A law student tries to play his cards right but instead finds himself in a downward spiral of crime and abuse in "The Past Is a Foreign Land."
A promising law student tries to play his cards right but instead finds himself in a downward spiral of crime and abuse in Daniele Vicari’s “The Past Is a Foreign Land.” Hot Italo thesp Elio Germano (“My Brother Is an Only Child”) plays a cardsharp-in-training whose association with the wrong people threatens to lead him astray. Pic’s atmosphere and acting are always involving, but a somewhat unfocused screenplay obscures the protag’s psychological journey. Local opening was modest after Rome preem, but fest dates in foreign lands could be in the cards.
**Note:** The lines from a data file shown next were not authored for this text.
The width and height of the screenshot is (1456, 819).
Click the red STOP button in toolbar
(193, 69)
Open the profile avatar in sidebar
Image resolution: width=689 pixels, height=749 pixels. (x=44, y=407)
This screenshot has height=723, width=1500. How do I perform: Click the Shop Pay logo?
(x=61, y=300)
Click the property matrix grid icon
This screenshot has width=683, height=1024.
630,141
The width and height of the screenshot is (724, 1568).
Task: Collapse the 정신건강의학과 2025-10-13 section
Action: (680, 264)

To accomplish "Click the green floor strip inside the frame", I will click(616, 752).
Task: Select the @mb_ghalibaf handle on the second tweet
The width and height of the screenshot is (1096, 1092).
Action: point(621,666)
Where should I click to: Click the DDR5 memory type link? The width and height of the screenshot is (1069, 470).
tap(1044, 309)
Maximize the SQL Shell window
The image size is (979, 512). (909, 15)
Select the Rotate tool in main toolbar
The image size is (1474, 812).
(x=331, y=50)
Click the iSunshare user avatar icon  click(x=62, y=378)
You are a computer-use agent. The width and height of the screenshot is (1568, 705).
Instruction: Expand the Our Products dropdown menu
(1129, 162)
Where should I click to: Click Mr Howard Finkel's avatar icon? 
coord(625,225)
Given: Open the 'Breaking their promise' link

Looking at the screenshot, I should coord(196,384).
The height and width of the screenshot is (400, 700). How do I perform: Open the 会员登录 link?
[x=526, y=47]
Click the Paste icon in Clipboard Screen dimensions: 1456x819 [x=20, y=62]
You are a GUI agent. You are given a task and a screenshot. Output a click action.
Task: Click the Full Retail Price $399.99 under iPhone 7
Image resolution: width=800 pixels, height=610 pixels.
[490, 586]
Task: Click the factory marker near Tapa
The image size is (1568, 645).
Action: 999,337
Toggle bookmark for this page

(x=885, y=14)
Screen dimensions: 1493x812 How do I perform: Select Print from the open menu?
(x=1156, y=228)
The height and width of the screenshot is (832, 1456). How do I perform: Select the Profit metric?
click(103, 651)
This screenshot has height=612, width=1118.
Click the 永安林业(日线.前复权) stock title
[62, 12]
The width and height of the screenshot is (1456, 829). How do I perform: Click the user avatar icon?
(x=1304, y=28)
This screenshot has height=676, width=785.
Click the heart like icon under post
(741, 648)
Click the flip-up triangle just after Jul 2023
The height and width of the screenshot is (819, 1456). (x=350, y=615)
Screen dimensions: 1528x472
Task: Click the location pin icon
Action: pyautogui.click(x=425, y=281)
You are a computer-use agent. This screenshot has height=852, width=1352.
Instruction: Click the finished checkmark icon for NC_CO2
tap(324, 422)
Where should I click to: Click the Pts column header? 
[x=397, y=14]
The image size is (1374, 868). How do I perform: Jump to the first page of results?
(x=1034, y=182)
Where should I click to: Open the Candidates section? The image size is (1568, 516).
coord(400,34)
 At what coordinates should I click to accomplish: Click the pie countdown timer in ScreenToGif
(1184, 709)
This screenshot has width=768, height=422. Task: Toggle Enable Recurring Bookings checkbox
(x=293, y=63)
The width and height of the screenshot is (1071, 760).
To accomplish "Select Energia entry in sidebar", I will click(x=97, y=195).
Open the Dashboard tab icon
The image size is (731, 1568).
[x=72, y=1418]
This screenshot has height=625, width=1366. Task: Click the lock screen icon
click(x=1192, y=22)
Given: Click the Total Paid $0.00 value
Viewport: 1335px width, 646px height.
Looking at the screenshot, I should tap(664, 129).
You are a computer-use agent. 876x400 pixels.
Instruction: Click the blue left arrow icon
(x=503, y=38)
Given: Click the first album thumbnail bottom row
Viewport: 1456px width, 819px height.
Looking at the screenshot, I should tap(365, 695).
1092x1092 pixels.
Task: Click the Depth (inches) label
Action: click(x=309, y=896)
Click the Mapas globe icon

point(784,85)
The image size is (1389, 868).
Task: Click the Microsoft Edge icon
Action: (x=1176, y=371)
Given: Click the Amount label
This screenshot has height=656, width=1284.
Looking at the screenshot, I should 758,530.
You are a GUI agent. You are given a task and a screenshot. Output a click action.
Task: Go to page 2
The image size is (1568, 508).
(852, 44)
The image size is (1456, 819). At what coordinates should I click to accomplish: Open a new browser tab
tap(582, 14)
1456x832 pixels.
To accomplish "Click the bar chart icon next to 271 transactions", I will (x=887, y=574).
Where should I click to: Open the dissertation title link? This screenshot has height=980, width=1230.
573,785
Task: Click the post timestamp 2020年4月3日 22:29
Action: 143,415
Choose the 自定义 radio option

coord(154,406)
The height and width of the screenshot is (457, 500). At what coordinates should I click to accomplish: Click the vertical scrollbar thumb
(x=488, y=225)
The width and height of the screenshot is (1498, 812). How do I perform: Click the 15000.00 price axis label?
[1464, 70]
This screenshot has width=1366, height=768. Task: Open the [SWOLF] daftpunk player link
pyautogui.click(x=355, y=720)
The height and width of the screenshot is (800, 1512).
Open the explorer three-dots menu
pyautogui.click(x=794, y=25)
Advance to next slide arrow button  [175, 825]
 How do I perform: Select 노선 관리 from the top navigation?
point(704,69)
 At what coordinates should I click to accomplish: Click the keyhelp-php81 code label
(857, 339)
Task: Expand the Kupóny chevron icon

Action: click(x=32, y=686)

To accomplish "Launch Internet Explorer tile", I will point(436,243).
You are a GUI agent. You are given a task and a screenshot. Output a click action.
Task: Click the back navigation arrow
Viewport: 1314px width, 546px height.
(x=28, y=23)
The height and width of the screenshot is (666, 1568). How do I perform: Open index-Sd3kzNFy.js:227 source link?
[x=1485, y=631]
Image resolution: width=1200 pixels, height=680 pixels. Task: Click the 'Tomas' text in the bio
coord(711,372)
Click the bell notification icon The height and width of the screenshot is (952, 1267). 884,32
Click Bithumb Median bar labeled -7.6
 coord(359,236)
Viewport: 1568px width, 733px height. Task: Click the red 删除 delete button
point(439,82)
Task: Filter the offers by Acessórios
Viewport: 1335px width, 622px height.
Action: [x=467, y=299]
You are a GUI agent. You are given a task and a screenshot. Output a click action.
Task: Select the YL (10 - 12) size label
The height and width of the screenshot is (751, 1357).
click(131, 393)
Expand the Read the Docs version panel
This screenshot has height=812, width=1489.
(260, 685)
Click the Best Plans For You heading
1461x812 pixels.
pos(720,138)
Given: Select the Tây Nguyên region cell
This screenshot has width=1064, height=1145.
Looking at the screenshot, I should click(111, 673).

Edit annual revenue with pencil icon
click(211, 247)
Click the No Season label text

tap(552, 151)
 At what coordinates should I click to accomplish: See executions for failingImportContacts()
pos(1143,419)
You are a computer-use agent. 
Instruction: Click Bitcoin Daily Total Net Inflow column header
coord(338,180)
At a party in the southern town of Bari, Giorgio (Germano), a law student from a good family, meets rowdy, working-class Francesco (Michele Riondino) by chance. It’s probably the last time chance is involved, as Francesco initiates Giorgio into the art of being a cardsharp and they start swindling people out of their money.
Things get out of control when the large amounts of cash in their pockets (and, in Giorgio’s, volumes of Marx and Engels, in one of pic’s rare moments of humor) lead Francesco to suggest they invest in a drug deal guaranteed to make them millionaires. During a detour to Barcelona to seal the deal, Francesco goes off the rails, as hidden truths surface that threaten to take down Giorgio with him.
Pic’s screenplay — credited to four scribes, including Gianrico Carofiglio, helping adapt his own novel — is too focused on the characters’ actions and its large cast of secondary players, robbing the main characters of time to develop any psychological complexity. It’s never clear why Giorgio thinks nothing of throwing away his comfortable life and future: Is he simply bored, or does he have a wild, anarchic streak that needs to be satisfied?
Helmer Vicari oscillates between a semi-docu approach and a more expressive vein, aided by great lensing and production design (though the card-playing sequences still lack visual punch). Surprisingly, one of Italy’s finest editors, Marco Spoletini (“Gomorrah”), here seems unsure how to cobble the different strands together; the second half especially suffers from an unevenness in rhythm and tone. Rock music on the soundtrack and Theo Teardo’s pulsing score act as glue between the different components.
Germano, who again plays a gambler after his turn in “The Early Bird Catches the Worm” earlier this year, is affable but makes for a slight lawyer. Relative newcomer Riondini is also convincing, but his character is fairly one-dimensional and the revelations about his real nature feel like a last-minute narrative ploy. Chiara Caselli, as a hausfrau who moonlights as a talented card player, does a lot with very little.
Though Bari is in Italy’s deep south, accents are mostly neutral or only slight.